新・メタレドの楽しんだもん勝ち!

様々な作品について語ったり語らなかったりするサイト

ウルトラマンブレーザー 第21話「天空の激戦」感想

支えてくれるからこそ飛べる

ハルノ参謀長ーーーッ!!

早く帰ってきてくれーーーッ!!

.

.

.

.

.

.

.

.

.

.

  • みんなが知っている自分を解き放て!

 今回のブレーザーヤスノブとアンリの2人が主役。アースガロンの新装備の運用実験の最中ヤスノブがGに耐え切れず気絶、たまたま見に来ていた上層部にパイロットから外す指示が出される展開に早くも胸が締め付けられることになりました。実質的な戦力外通告を受け、がむしゃらに体を鍛えるヤスノブの様子は見ていられなかったです。ヤスノブ自身だけでなく、彼のことを想うゲント隊長たちの気持ちも察するに余りある鬱屈とした前半だったと言えます。ただ自主トレ中のヤスノブの体がムキムキすぎてつい気が散ってしまったりしなかったり。

 そんな内容だっただけに、ヤスノブの身を案じて引っ張ってくれるアンリの明るさには救われました。ヤスノブの技量を認めてくれていること、それを理解してくれない上層部への憤りを口にする辺りにも好感が持てます。以前から純朴かつ真面目な性格だと思っていましたが、こういった場面で彼女の長所が活かされているのが何とも気持ちいですね。誰もが悔しさや悲しみを胸に秘めているからこそ、思ったことをすぐ口にするアンリの真っ直ぐなところに見ている側もポジティブにさせられました。

 そうして上層部の判断を無視して、ヤスノブがアースガロンMod.3に搭乗して活躍する展開はベタながらスカッとさせられましたね。アンリのトレーニングに付き合わされた成果なのかある程度耐えられていたのも素敵ですし、何より仲間たちが評価していた射撃テクニックが活かされていたのが見事の一言。アンリやテルアキ副隊長が劇中で言っていた「射撃の腕」を使い、デルタンダルの発光部分を撃ち抜く活躍を見せた瞬間のカタルシスは凄まじかったです。上からは戦力外とされていたものの、決して足手まといではないことを証明するヤスノブ。そして彼を支えてくれたアンリに感動させられる回でした。

 

 

  • 海より浮上し、全てを破壊するトライアングルの影

 14話で猛威を振るったデルタンダルがまさかの再登場を果たした今回。しかも「月光怪獣 デルタンダルB」と呼称されたこの個体は、全長約300mという超巨大な姿で見る人の度肝を抜いてきました。劇中でも説明されていましたが、以前のデルタンダル(45m)の約6倍の大きさを誇ります。これほどの巨大を持ちながら、スピードそのものは以前の個体にも負けていないのですから驚きです。今回もまたアースガロンとブレーザー相手に凄まじい空中戦を繰り広げた辺り、空では無類の存在であることが改めて伺えますね。
-------
課題の指示 ->
A. 記録のうち、「The height and width of the screenshot is (553, 681).」を含む行から「(143, 188).」を含む行までを全部書き直してください。その際は「Identify」を「Find」に置き換え、ほかは何も変えないでください。
B. ウルトラマンブレーザーの感想を述べた本文の続きを書いてください。
記録は本文とはまったく関係がありません。

処理する記録 ->
-------
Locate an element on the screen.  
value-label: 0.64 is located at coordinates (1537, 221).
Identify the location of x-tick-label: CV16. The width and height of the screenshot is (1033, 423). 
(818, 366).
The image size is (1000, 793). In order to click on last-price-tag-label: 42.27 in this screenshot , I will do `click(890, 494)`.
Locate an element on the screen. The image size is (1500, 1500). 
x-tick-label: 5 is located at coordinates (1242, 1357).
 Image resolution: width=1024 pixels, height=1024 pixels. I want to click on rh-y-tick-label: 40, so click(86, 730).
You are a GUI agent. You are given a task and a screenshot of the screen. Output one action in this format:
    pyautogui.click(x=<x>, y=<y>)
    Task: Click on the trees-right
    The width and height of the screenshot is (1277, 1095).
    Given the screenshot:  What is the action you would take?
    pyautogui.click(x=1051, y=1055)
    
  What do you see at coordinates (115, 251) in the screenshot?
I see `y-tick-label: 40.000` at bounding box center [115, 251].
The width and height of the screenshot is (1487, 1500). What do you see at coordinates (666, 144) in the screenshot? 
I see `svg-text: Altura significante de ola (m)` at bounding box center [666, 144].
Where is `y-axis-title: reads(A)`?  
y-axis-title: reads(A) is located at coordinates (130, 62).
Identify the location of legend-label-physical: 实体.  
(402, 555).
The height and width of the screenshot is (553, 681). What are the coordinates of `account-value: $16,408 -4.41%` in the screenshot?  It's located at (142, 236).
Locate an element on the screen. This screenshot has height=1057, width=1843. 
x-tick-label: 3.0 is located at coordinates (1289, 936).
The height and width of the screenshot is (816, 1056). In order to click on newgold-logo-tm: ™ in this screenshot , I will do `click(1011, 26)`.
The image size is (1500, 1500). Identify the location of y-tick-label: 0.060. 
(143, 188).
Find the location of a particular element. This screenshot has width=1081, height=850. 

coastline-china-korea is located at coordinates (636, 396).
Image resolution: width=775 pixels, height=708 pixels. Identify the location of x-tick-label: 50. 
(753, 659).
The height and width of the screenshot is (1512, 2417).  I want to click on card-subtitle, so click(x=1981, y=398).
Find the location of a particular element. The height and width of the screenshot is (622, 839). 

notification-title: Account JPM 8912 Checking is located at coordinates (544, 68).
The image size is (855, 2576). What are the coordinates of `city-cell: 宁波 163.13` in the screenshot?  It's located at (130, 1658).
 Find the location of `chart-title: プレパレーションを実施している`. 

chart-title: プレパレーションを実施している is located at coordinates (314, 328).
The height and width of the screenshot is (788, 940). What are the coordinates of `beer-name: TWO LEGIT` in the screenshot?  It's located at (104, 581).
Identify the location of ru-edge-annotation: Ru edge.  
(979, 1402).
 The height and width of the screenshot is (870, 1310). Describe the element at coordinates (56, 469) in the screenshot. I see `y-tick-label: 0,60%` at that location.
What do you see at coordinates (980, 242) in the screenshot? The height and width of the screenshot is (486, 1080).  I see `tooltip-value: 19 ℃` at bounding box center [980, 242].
-------
解答 ->
A.
The height and width of the screenshot is (553, 681). What are the coordinates of `account-value: $16,408 -4.41%` in the screenshot?  It's located at (142, 236).
Locate an element on the screen. This screenshot has height=1057, width=1843. 
x-tick-label: 3.0 is located at coordinates (1289, 936).
The height and width of the screenshot is (816, 1056). In order to click on newgold-logo-tm: ™ in this screenshot , I will do `click(1011, 26)`.
The image size is (1500, 1500). Find the location of y-tick-label: 0.060. 
(143, 188).

B.
 さらにこのデルタンダルBは発光部分から放つ光弾もより強力になっている模様。爆弾のように落として施設を次々と破壊する様は、テルアキ副隊長の例え通り爆撃機といったところです。(名前の“B”も“Bomber aircraft(爆撃機)”から来ているっぽいですね)他にも皮膚の防御力も高く、ファードランアーマーを纏ったブレーザーの攻撃さえもはじき返すほどでした。ただでさえ大きくなって厄介なのに、攻撃も防御も段違いに上がっているというのは何とも恐ろしい話です。

 劇中の戦闘では実際にその強さが遺憾なく発揮されており、ブレーザー&アースガロンと戦って終始優位に立ちまわっていたのが印象的。そのうえエネルギー充填中の発光部分を攻撃すると大爆発を起こす性質も判明し、大気圏外で迎え撃つしかないほどに彼らを追い詰めていました。(発光部分を撃ち抜かれた後も攻撃してくるしぶとさも目に焼き付きました)最終的にはどうにかなったものの、倒すのにも一苦労させられる難儀な敵であったことには違いありません。

 あとは余談ですが、このデルタンダルBが海から出現したことには衝撃を受けました。しかし普段は海中で生息している事実には同時に納得もしましたね。積乱雲から別の積乱雲に移り住むだけで生きていけるのか以前から気になっていただけに、この生息域は結構腑に落ちるところではあります。ここにきて以前のデルタンダルも含めた特殊な生態が判明したのも面白かったです。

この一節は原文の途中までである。